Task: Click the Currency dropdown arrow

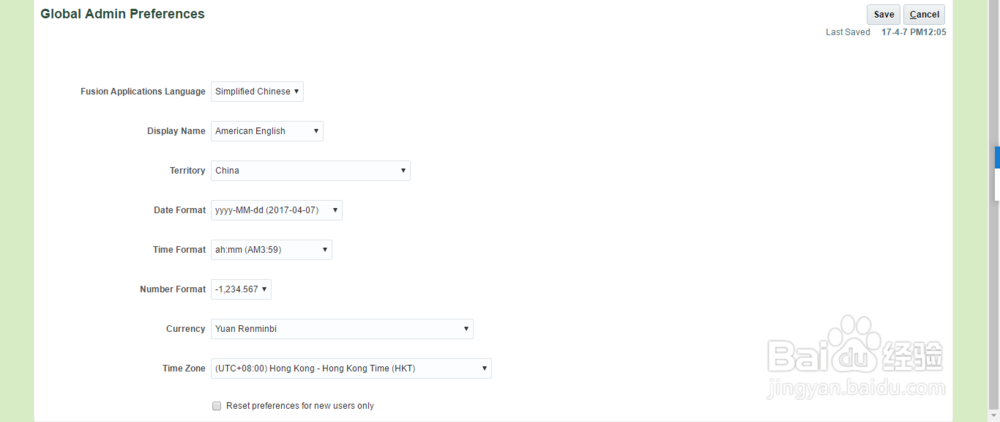Action: tap(466, 329)
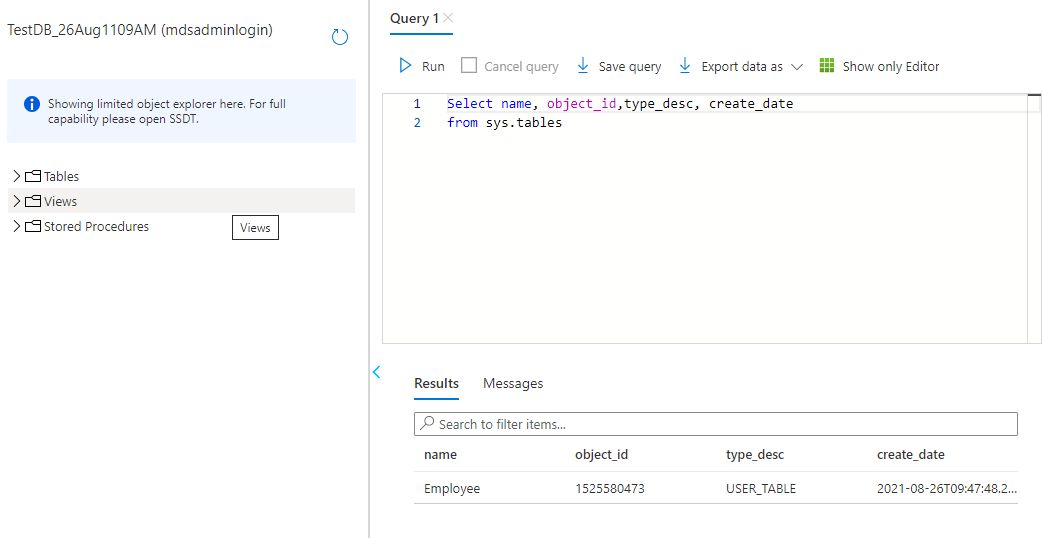Screen dimensions: 1042x538
Task: Click the Stored Procedures folder icon
Action: pyautogui.click(x=33, y=227)
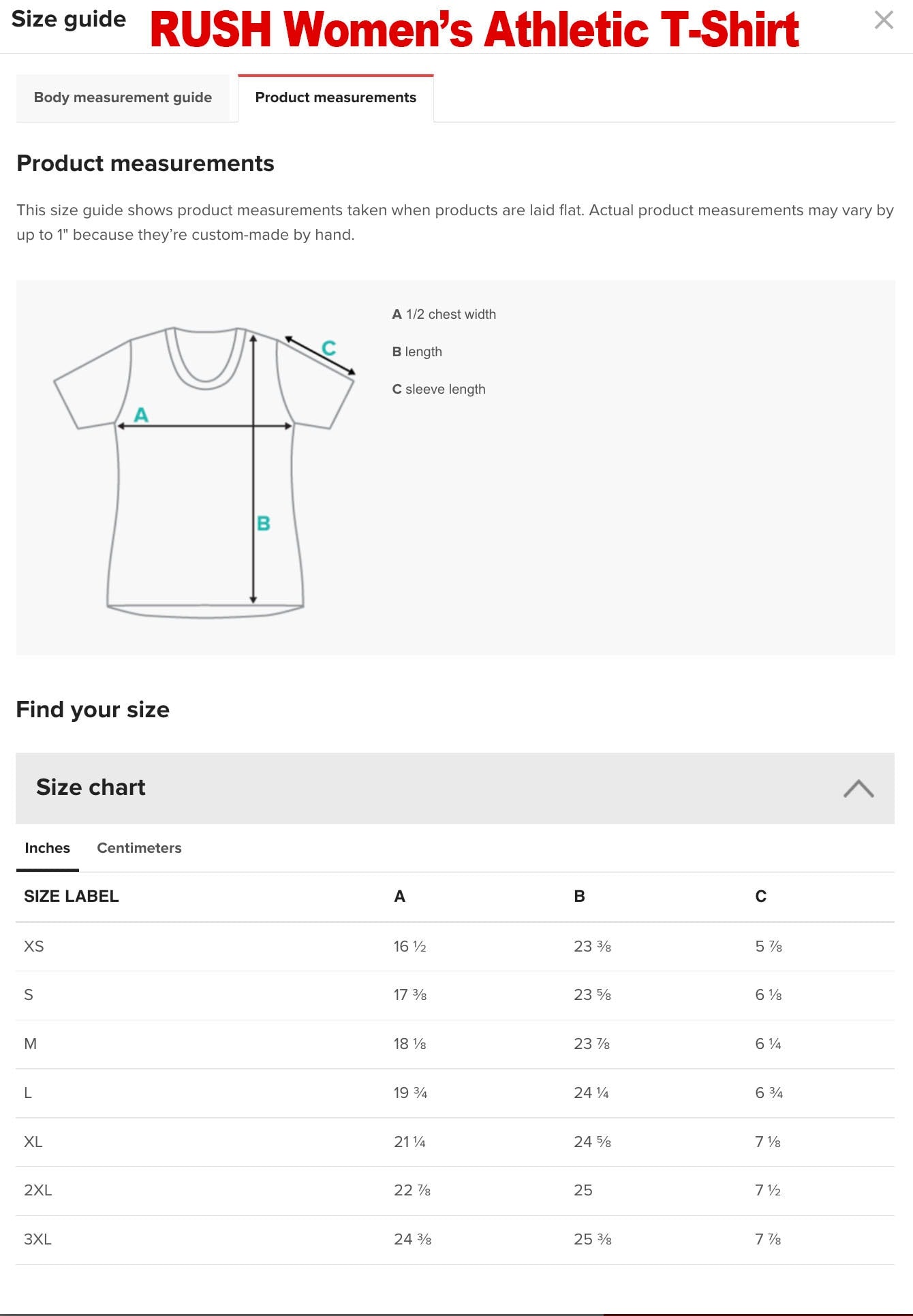Click the sleeve length arrow labeled C
The image size is (913, 1316).
click(x=329, y=347)
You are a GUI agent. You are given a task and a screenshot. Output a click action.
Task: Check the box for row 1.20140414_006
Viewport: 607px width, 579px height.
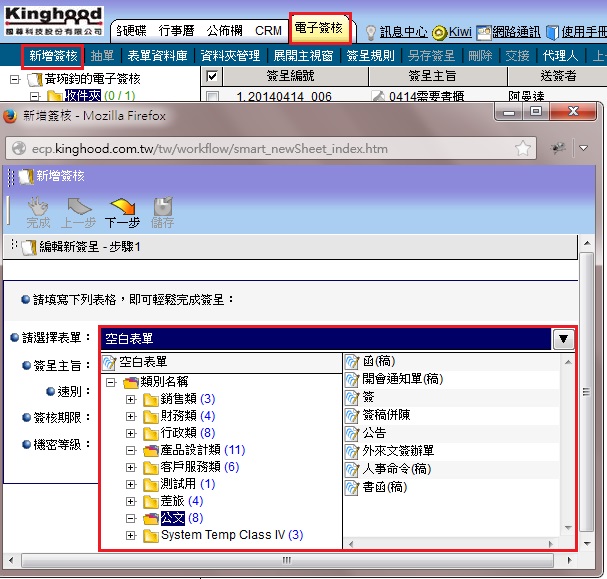click(210, 96)
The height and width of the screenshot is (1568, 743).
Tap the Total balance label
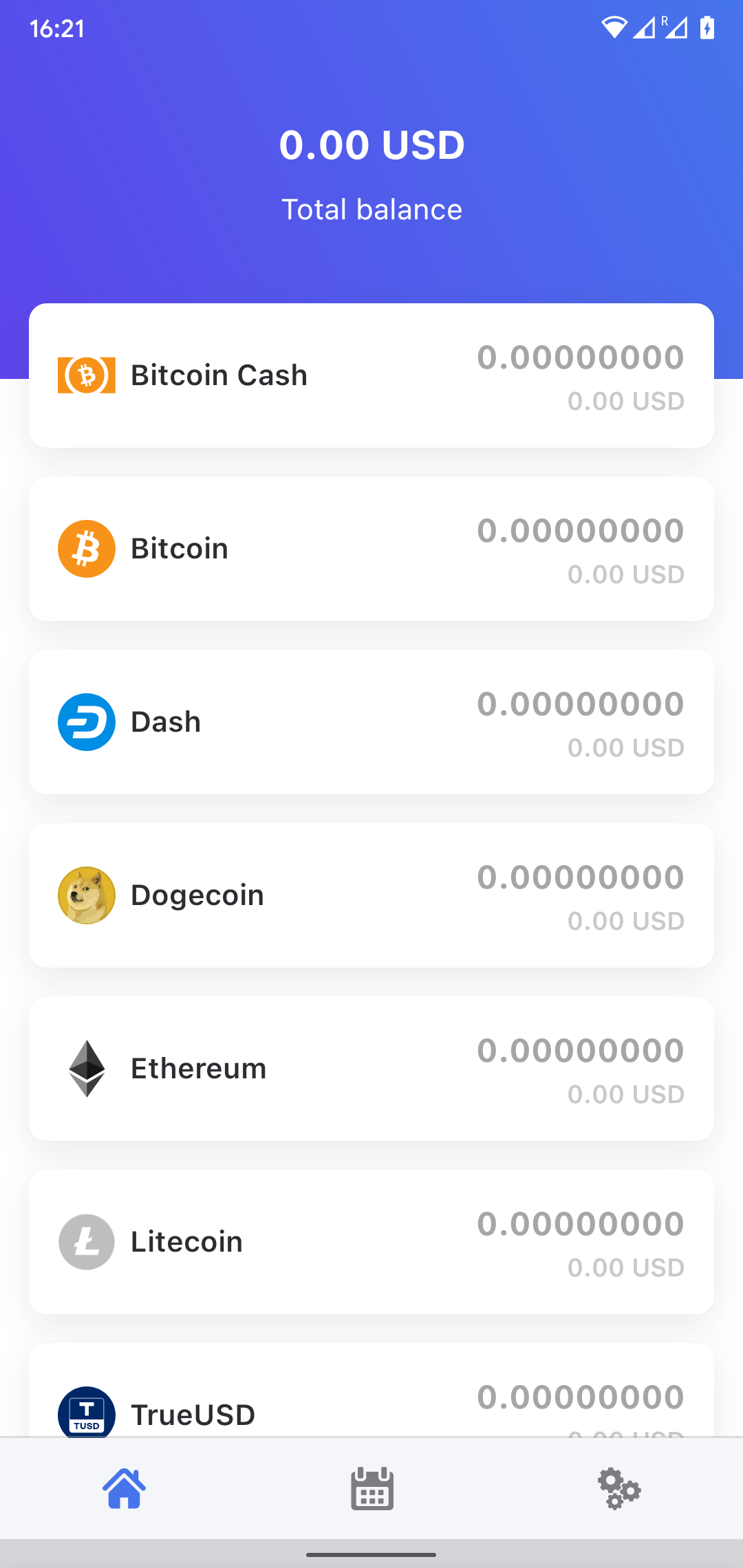(372, 210)
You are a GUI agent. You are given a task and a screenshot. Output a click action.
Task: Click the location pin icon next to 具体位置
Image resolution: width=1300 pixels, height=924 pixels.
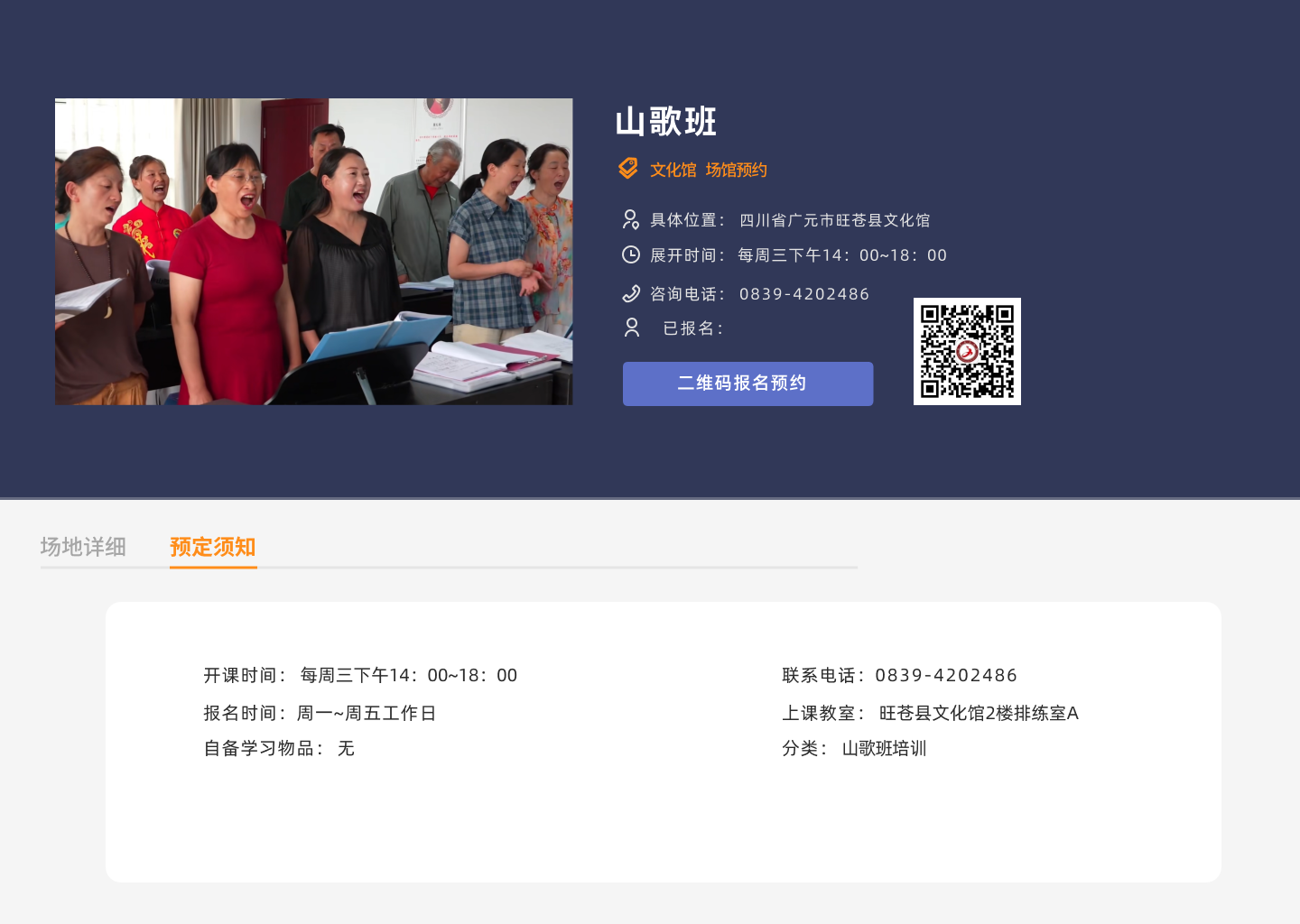(x=631, y=219)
--
> _What is required_
An exact copy is required of the lines from the start of the records above through the line with "Task: Check the box for row 1.20140414_006", and only those, without any pictures.

> _Exercise solution_
Task: Click the Currency dropdown arrow

Action: tap(466, 329)
Screen dimensions: 1042x538
Task: Click the Stored Procedures folder icon
Action: pyautogui.click(x=33, y=227)
Click the sleeve length arrow labeled C
The image size is (913, 1316).
click(x=329, y=347)
You are a GUI agent. You are given a task and a screenshot. Output a click action.
Task: Check the box for row 1.20140414_006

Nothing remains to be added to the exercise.